The problem>
Pictures do not belong in the copy. Write out exactly the lines from the one containing "Viewport: 2464px width, 1501px" through the end of the data.

.....

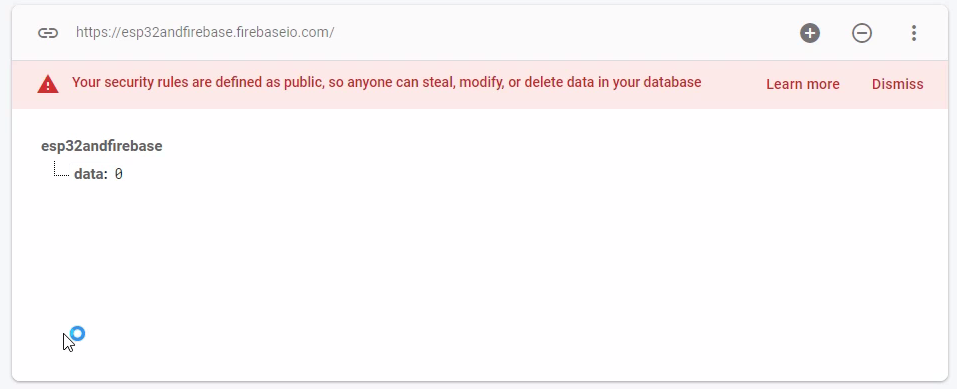This screenshot has height=389, width=957.
Task: Open the three-dot overflow menu
Action: [914, 33]
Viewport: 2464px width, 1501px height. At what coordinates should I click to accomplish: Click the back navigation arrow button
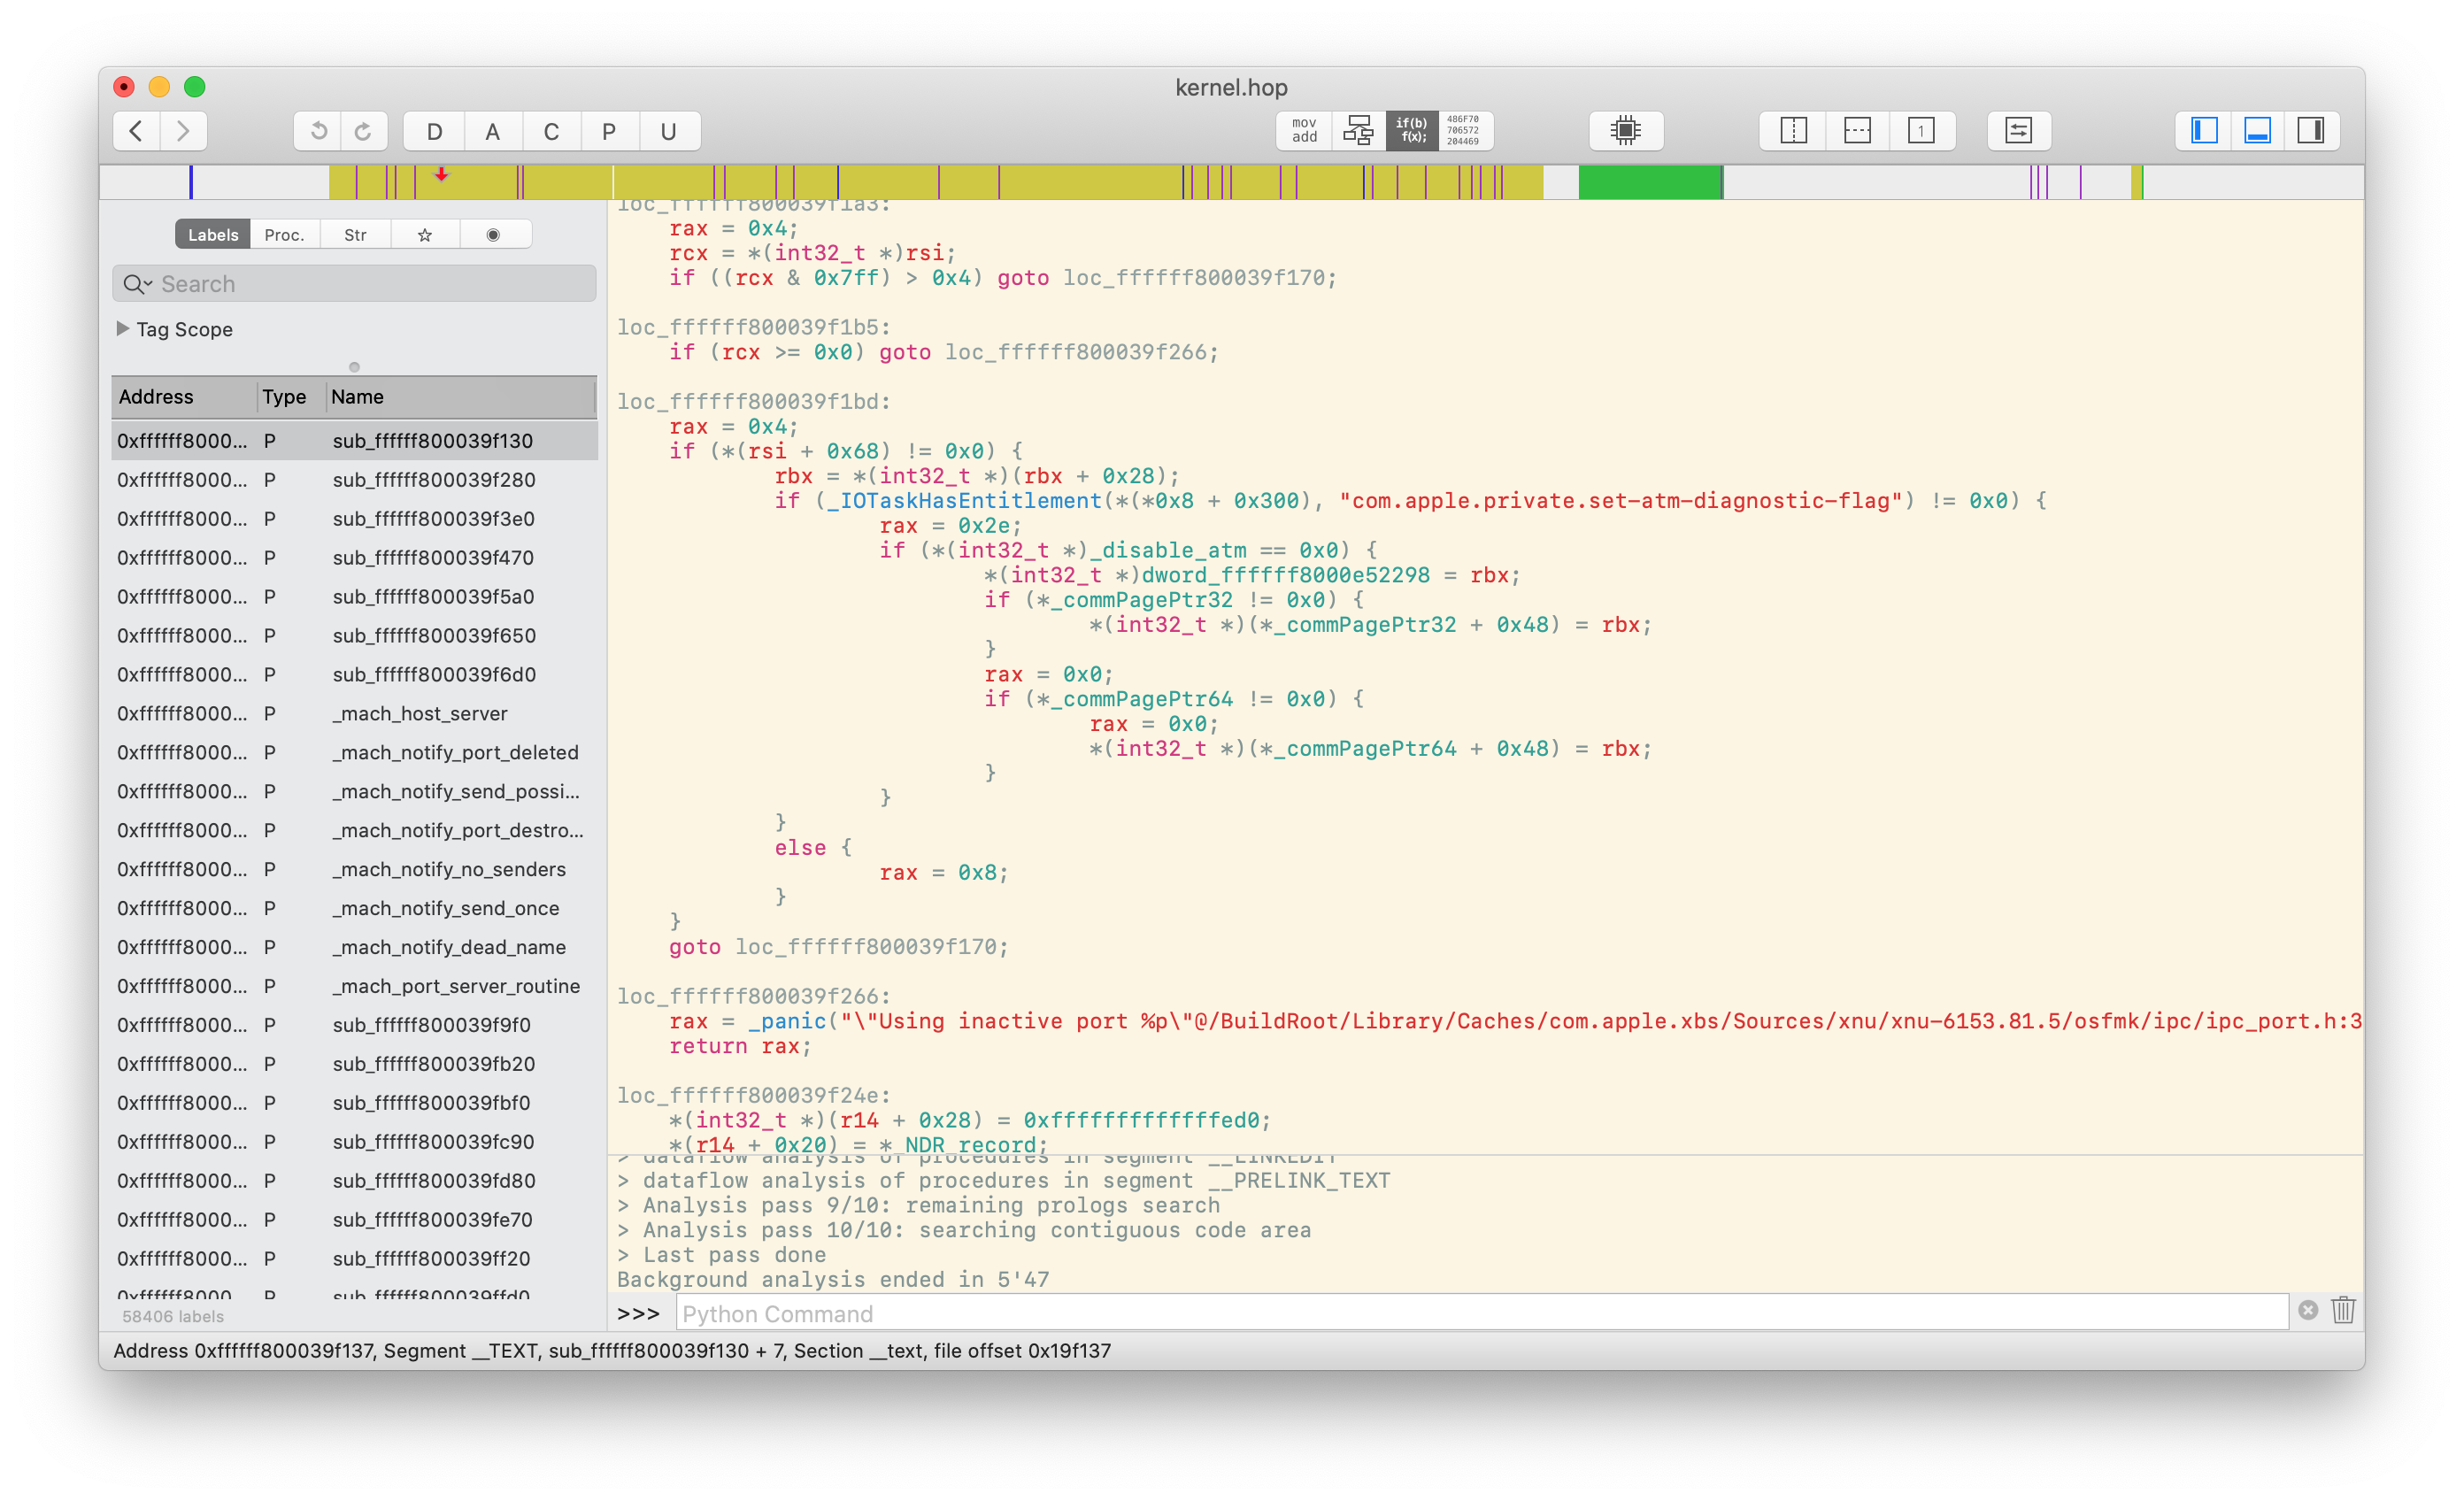[x=137, y=132]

.....

The answer>
Viewport: 2464px width, 1501px height. At what coordinates should I click to accomplish: Click the back navigation arrow button
[x=137, y=132]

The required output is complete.